At a tree I pause to touch the course bark. “All this diversity, and I am such a threat to you.”
He doesn’t reply. Instead the Man from the Corporation touches the tree as well.

“Very different from the pictures, eh?”

“The smell,” I remark. “It fills me.”

“You are one of the last to see this place.”

“I don’t understand?” I say, perplexed.

“Did you believe that this, that any of this could last forever?”

“But this.” I brush my fingers through the long prickly needles of a small fir, awakening its peppery perfume.

“There were others who cared, but I am all that is left. When I am gone… You must realize that this is superfluous, a guilty pleasure without purpose, the archaeology of hope. Much as yourself.”

“Pardon?” I ask. There is something in his voice that is dark and funeral. He kneels beside me and runs his fingers through the gently white halos of dandelions that have gone to seed. They tumble away in the wake of his hand. He touches leaves and stems and soil as though memorizing them, and breathes their scent from his fingertips. He looks at me.

“Hope is a stained sheet. It’s an irrational relic, like melancholy or remorse, or longing over a dead history. There is no purpose to hope, but the delusion from reality.” He stands and faces me directly. “You are a stain on this society, and when your trial is over you will be discarded just as surely.”

I hear the words of old John Brown, spoken from his deathbed. You may dispose of me easily-I am nearly disposed of now, but this question is yet to be settled. I would scream those words at him and kill him with them. His words suck the air from my lungs. Blood rushes like a fever in my face.

“This was all concocted for your entertainment?”

“You received no pleasure from it?” he smiles with sincerity. “Perhaps a triumphal glow now and then? Indeed, man, there were moments of absolute brilliance! ‘Men must tolerate men by right of agreement!’ It was all I could do to keep from shouting with joy.”

“Wasted effort?”

“You had a voice, if only fleeting. That’s much more than the vast majority will ever enjoy. You have that. What more do you want?”

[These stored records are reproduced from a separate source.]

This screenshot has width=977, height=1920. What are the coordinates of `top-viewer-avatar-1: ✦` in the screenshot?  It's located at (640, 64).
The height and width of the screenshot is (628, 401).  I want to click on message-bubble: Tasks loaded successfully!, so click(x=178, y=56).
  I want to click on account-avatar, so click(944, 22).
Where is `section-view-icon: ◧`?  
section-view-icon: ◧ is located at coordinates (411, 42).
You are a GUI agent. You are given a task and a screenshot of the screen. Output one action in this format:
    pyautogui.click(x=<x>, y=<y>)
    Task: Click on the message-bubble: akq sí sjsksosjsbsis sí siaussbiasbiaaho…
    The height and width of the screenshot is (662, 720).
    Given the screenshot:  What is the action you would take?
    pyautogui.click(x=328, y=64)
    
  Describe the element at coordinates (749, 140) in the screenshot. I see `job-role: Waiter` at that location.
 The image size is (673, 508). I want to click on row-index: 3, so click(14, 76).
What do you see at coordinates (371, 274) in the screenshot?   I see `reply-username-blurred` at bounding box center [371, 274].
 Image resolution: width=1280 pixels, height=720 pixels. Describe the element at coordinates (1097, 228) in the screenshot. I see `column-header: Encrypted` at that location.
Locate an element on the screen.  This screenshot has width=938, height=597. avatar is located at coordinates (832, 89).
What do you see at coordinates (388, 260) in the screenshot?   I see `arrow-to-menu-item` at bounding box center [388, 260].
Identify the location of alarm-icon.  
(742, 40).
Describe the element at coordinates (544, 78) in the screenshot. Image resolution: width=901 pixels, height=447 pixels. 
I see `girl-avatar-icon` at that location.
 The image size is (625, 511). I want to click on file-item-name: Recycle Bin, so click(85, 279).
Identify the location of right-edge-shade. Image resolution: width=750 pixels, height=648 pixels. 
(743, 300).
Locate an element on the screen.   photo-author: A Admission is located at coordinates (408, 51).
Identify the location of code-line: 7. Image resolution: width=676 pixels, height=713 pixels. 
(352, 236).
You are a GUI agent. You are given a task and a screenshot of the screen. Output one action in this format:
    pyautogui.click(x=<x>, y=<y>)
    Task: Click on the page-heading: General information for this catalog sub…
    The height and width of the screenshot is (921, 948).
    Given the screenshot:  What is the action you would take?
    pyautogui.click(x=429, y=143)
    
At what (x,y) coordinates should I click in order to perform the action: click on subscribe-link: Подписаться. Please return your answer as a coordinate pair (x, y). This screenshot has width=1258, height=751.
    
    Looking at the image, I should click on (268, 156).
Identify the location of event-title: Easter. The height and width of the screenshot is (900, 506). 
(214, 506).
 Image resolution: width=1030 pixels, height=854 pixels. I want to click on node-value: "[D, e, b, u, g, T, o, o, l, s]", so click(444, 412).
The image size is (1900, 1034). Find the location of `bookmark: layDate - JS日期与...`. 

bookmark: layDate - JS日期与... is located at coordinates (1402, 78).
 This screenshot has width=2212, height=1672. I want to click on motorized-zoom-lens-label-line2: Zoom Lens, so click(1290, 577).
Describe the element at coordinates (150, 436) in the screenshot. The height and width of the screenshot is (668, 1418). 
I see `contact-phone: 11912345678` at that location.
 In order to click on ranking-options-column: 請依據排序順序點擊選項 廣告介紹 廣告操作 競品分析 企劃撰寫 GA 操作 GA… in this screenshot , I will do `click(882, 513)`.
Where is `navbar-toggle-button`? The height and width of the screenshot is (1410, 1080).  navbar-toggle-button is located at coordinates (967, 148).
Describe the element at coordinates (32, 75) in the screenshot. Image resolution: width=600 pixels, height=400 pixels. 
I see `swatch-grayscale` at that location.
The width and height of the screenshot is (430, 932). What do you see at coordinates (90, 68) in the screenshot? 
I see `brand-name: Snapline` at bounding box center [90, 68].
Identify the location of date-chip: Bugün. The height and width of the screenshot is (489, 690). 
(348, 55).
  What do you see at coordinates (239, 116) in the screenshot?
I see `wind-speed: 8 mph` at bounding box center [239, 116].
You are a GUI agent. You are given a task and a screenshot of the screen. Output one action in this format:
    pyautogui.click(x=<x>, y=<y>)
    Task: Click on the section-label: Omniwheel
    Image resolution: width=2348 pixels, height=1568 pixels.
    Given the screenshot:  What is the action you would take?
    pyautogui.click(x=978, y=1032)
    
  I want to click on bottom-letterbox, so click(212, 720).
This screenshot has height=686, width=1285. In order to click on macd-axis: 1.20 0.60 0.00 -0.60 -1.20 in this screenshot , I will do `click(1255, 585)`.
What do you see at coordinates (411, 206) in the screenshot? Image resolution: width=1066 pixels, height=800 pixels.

“I want life,” I say, sweating bullets, as though I’ve made some irrational request. He breathes deeply and sits on a small bench, sweeping away the small dead leaves so I may sit. Vines cover the rusting iron legs. A cottony white spider’s wed fills the space between the legs. I hesitate to join him. It feels like a concession to the Corporation when I final sit. I don’t look at him.

“Have you ever really tried to comprehend forever?” he says.
I don't answer right off. ‘We are caught in an extraordinary paradox,’ Mandela said once, ‘finite creatures made from the infinite.’ I only smile.

The man from the Corporation frowns. “Of course you haven’t. They don’t teach common Associates such abstract things. It is only necessary that you work, reproduce and care reasonably for yourself.”

“Forever,” I repeat to myself. He takes no notice.

“You and I will never know eternity. We’ll never know a measurable fraction of it. My life is nearly past, and yours…the Corporation will not allow you to exist. We have this moment, my friend, and all that we can make of it.”